The reset would remove U.S. troops from Iraq while preserving the ability to strike terrorist targets there and elsewhere. The "post-redeployment U.S. force structure in the Middle East would include: an Army brigade and a tactical air squadron stationed in Kuwait; two light, mobile Army brigades stationed in the northern Kurdish areas [of Iraq]; a Marine Expeditionary unit afloat in the Persian Gulf; and four to five Army combat brigades stationed in Afghanistan to complete the unaccomplished mission of eradicating Al Qaeda there.

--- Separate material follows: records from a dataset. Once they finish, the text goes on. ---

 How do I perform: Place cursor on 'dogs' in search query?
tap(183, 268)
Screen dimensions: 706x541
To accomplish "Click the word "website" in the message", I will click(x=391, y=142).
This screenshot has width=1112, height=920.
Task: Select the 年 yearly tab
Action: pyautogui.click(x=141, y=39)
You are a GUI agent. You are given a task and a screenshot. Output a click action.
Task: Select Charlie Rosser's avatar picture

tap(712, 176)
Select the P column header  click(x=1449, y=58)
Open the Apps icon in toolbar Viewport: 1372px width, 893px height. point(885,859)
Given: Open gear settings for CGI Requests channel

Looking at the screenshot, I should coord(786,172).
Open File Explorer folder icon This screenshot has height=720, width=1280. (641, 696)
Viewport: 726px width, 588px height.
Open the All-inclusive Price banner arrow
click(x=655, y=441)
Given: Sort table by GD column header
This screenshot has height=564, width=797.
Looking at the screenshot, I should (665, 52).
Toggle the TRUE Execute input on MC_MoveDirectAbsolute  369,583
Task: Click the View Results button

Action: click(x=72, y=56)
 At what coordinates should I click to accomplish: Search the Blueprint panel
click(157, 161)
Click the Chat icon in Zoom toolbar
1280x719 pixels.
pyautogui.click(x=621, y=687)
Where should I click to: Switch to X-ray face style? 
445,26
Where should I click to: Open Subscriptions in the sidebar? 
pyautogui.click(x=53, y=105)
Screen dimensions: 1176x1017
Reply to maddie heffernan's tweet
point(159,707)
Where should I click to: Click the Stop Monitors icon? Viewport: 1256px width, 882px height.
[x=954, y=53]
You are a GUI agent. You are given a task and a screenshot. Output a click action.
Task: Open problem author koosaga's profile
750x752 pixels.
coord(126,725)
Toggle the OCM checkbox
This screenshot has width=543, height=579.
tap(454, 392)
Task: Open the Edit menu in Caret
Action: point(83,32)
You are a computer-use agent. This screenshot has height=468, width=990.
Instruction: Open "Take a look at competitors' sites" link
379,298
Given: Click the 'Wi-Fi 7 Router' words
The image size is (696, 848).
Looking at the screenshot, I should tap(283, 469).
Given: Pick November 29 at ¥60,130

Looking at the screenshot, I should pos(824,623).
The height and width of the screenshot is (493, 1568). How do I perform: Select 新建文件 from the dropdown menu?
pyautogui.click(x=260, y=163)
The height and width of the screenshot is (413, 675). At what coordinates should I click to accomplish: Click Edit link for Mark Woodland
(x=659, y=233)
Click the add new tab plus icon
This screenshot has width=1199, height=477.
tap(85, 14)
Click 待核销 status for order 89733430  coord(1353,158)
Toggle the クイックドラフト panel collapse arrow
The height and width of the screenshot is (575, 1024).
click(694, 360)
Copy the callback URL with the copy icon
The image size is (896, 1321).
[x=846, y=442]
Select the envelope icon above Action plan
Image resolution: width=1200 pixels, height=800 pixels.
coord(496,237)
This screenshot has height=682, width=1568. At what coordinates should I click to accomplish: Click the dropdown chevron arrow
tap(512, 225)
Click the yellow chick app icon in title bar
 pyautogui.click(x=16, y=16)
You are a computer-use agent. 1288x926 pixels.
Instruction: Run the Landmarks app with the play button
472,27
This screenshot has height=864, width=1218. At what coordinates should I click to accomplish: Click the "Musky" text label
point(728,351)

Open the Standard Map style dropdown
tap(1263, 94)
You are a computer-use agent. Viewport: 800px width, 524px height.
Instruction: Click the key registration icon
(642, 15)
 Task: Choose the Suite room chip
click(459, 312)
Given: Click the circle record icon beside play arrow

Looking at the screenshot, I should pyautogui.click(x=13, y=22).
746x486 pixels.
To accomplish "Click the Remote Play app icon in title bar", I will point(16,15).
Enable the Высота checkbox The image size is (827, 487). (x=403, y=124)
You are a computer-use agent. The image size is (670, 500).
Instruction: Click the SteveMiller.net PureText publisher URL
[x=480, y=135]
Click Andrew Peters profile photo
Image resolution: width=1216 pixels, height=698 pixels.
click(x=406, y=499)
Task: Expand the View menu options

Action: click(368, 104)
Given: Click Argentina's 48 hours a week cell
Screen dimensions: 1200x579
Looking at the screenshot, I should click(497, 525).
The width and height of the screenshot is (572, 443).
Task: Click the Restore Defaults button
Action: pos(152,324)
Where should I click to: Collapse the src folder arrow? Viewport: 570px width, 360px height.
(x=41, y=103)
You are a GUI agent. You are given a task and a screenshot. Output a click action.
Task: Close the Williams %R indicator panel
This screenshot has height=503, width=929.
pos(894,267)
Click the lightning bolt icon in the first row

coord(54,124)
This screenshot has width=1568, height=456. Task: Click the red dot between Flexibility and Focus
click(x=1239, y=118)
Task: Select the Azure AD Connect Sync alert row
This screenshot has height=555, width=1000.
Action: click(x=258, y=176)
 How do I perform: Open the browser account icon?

===Security and diplomacy===
The plan combines redeployment with initiatives to promote security and diplomacy in the Middle East. These include:
- Increased efforts to enlist Iraq's neighboring countries in regional progress toward stabilization. The strategy proposes to involve these neighbors by alerting them to the potential local costs of further destabilization; it also suggests that the presence of redeployed U.S. forces will act as a deterrent to those who might otherwise be tempted to exploit Iraq's current weakness.
- Specific measures to prevent escalation of conflict among Kurds, Turkmens, and Arabs near the northern city of Kirkuk. Kirkuk, rich in oil and populated by a Kurdish majority, is the subject of a scheduled referendum that is expected to result in the city becoming part of Iraqi Kurdistan—a prospect frightening to Kirkuk's minorities as well as to its neighbors Turkey and Syria.
- Security initiatives aimed at jihadists returning to find targets for violence in their home countries once the United States has left Iraq. The strategic reset capitalizes on connections forged between intelligence networks and local authorities by increased diplomatic efforts.
- Humanitarian aid to Iraq's refugees. Some 4 million Iraqis have been displaced by the conflict, fleeing either to Egypt, Syria, Jordan and countries in the Persian Gulf region; or to locations mostly within southern and central Iraq. The strategy aims to build international support for these displaced persons. It also suggests that, for moral as well as for political reasons, the U.S. should sharply increase the number of Iraqi refugees it annually accepts, from the current 7,000 up to 100,000.

===Arab–Israeli conflict===
Strategic reset requires that U.S. diplomatic efforts to resolve the Arab–Israeli conflict be significantly upgraded. The first major reason for this requirement is that the conflict is considered to have deep destabilizing effects on the entire region; the second is that, since the conflict is seen as a driving force behind anti-American sentiment, enhanced American participation in the peace process would leave the U.S. in a stronger political position regionally. The strategy calls for President Bush to appoint a Middle East envoy and two senior ambassadors as an initial step in this direction. Further key steps would include:
- Strategies to manage crises such as the Fatah–Hamas conflict
- Provision of a diplomatic framework to coordinate regional and international peace proposals
- Diplomatic outreach to Iran and Syria similar to U.S. Cold War diplomatic strategy with China and the Soviet Union
- "Smartly targeted" rule of law support to alleviate security vacuums caused by political instability

==Criticisms==
David Gooden, writing for the Des Moines Register, has criticized the proposal as "imperial liberalism," claiming that "[F]oreign military occupations are the root cause of Islamic terrorism" and that "[t]he Center for American Progress' plan for a 'strategic reset' will not achieve a lasting or a just peace."